____ TASK INPUTS

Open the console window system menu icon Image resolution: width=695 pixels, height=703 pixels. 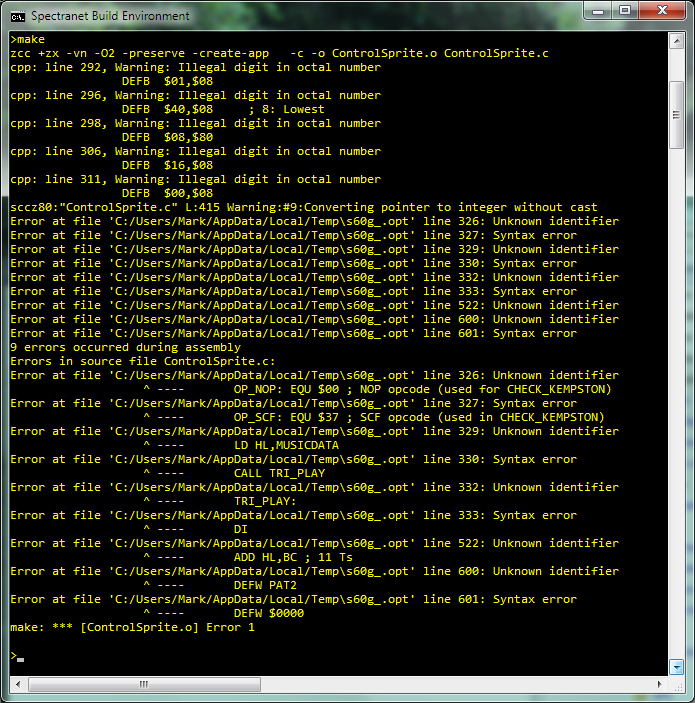click(17, 15)
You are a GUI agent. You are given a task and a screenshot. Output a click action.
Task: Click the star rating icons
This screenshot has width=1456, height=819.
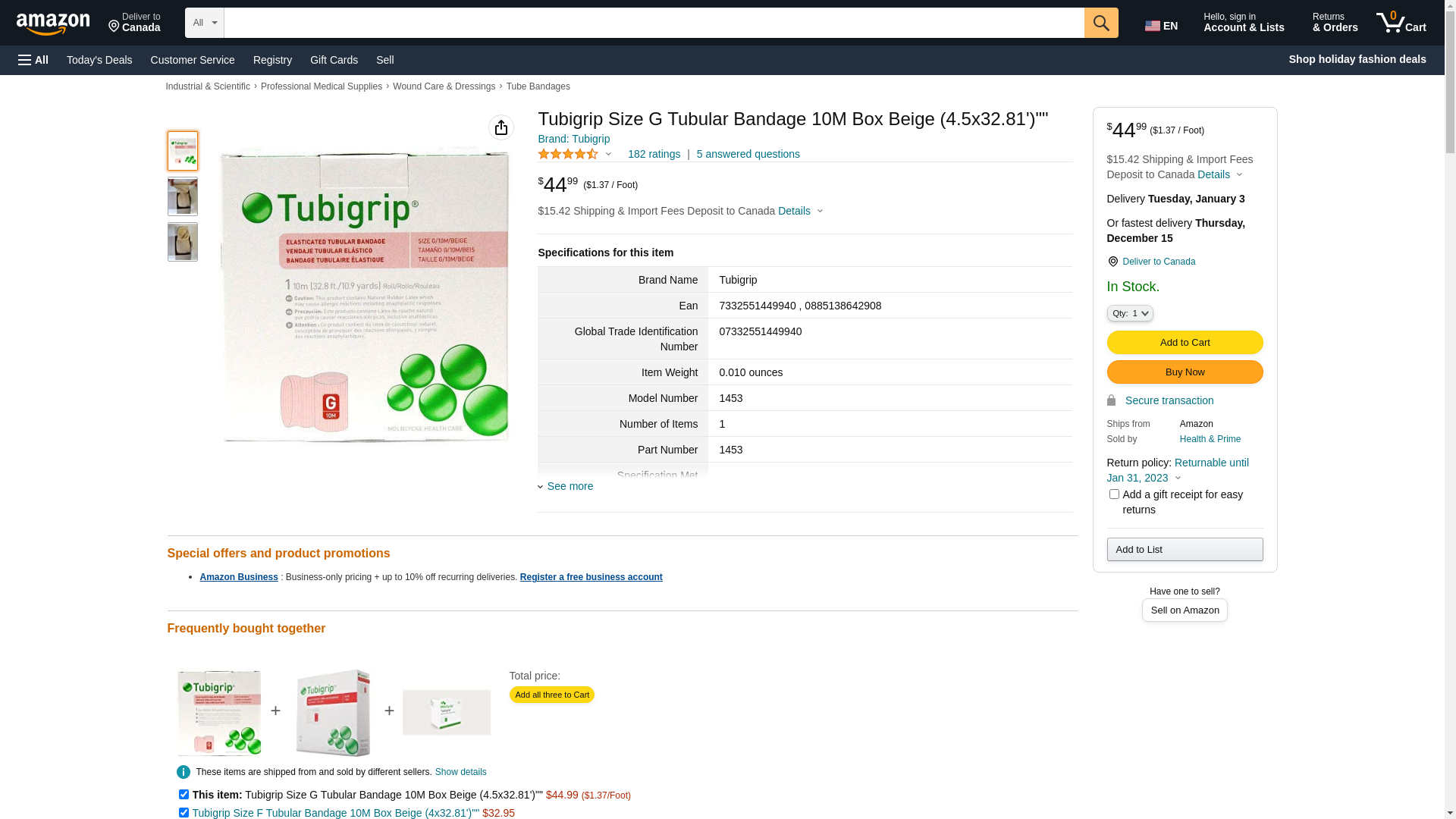coord(568,154)
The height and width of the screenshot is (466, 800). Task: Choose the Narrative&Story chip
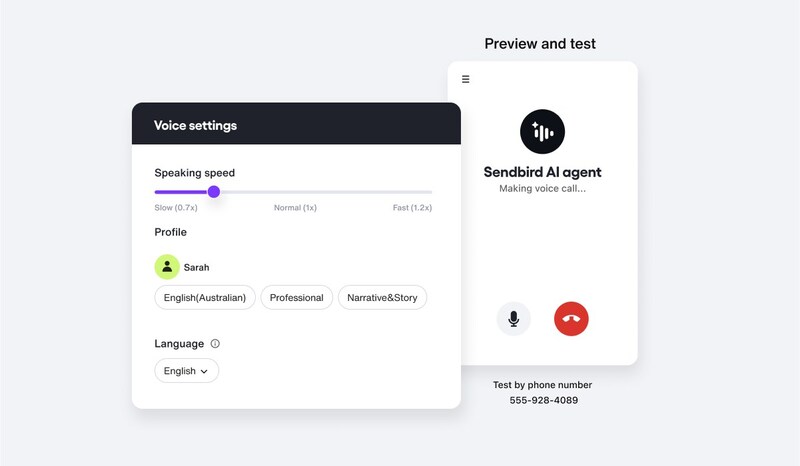383,297
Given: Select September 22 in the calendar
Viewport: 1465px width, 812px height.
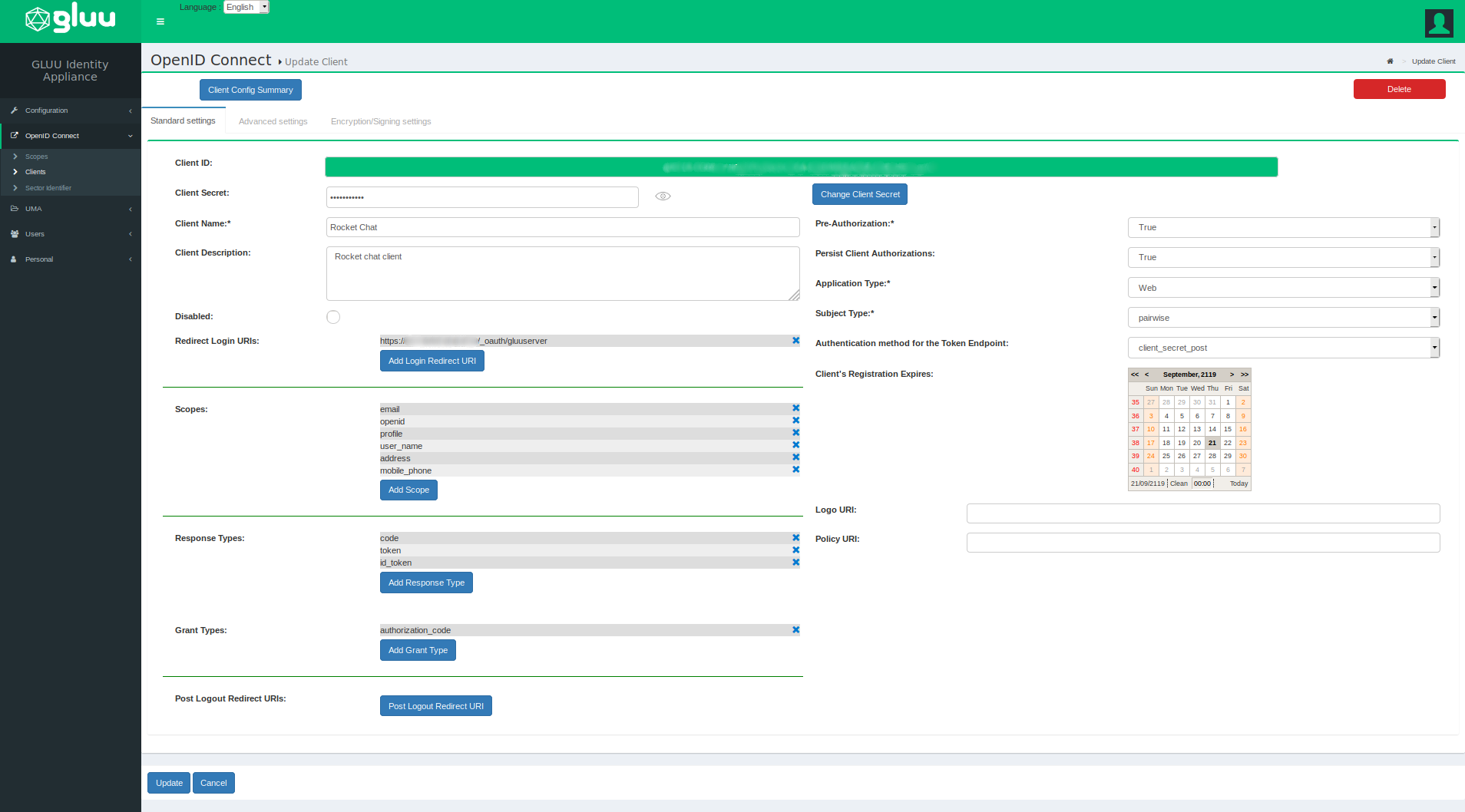Looking at the screenshot, I should pos(1228,443).
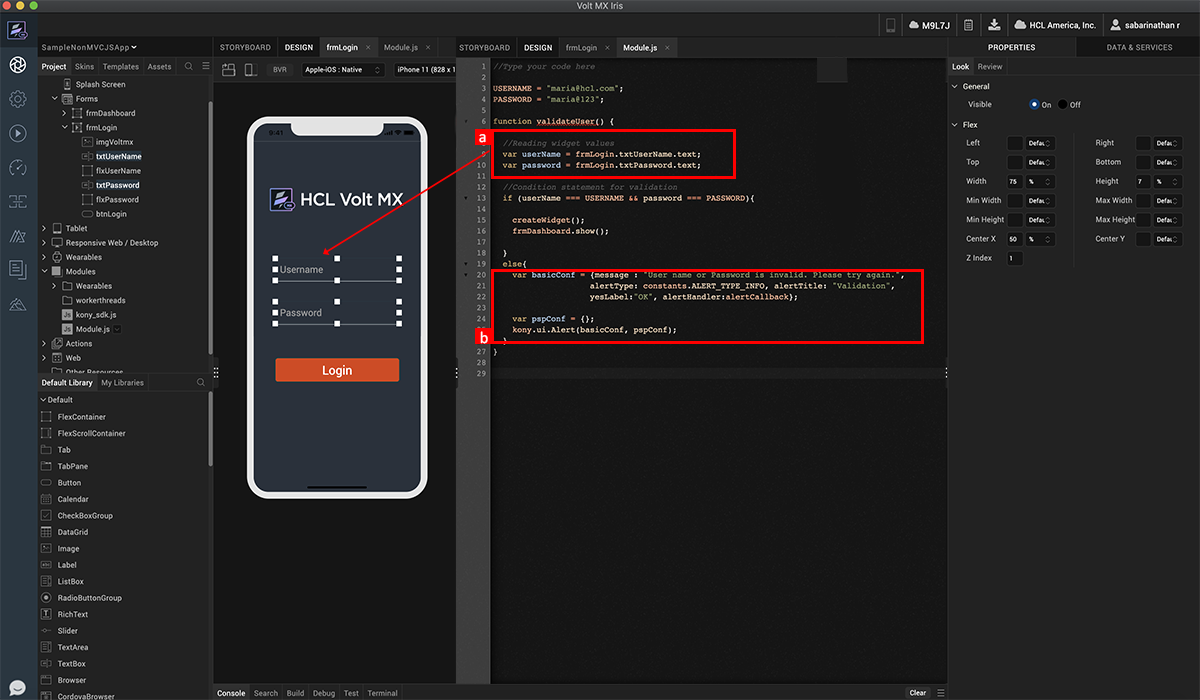1200x700 pixels.
Task: Click the Width value input field
Action: tap(1014, 182)
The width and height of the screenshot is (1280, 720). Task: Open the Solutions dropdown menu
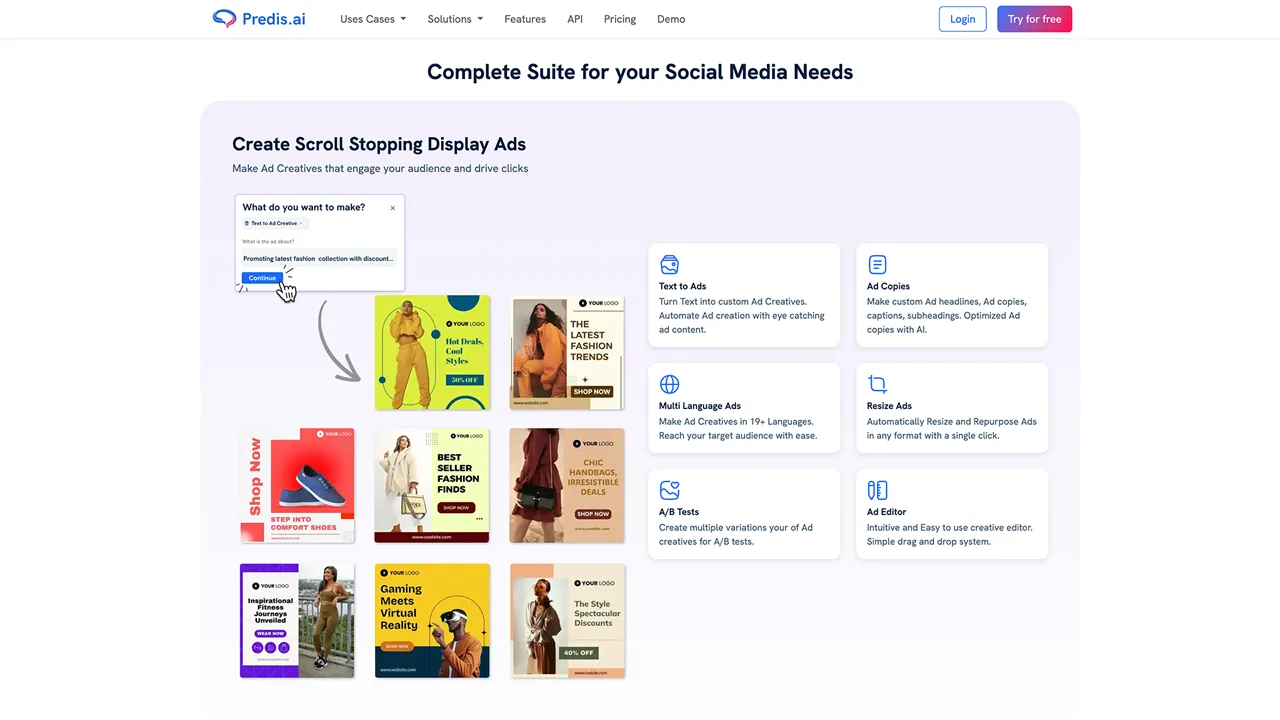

________

YOUR OBJECTIVE: All lines from the one containing "This screenshot has width=1456, height=819." through the end of the entries above must be given again exactly, with every picture omitted.

RESPONSE:
This screenshot has width=1456, height=819.
coord(568,154)
The height and width of the screenshot is (466, 800). Task: Choose the Narrative&Story chip
383,297
Given: Select September 22 in the calendar
Viewport: 1465px width, 812px height.
Looking at the screenshot, I should pos(1228,443).
1200x700 pixels.
Task: Click the Width value input field
Action: tap(1014, 182)
The width and height of the screenshot is (1280, 720). Task: Open the Solutions dropdown menu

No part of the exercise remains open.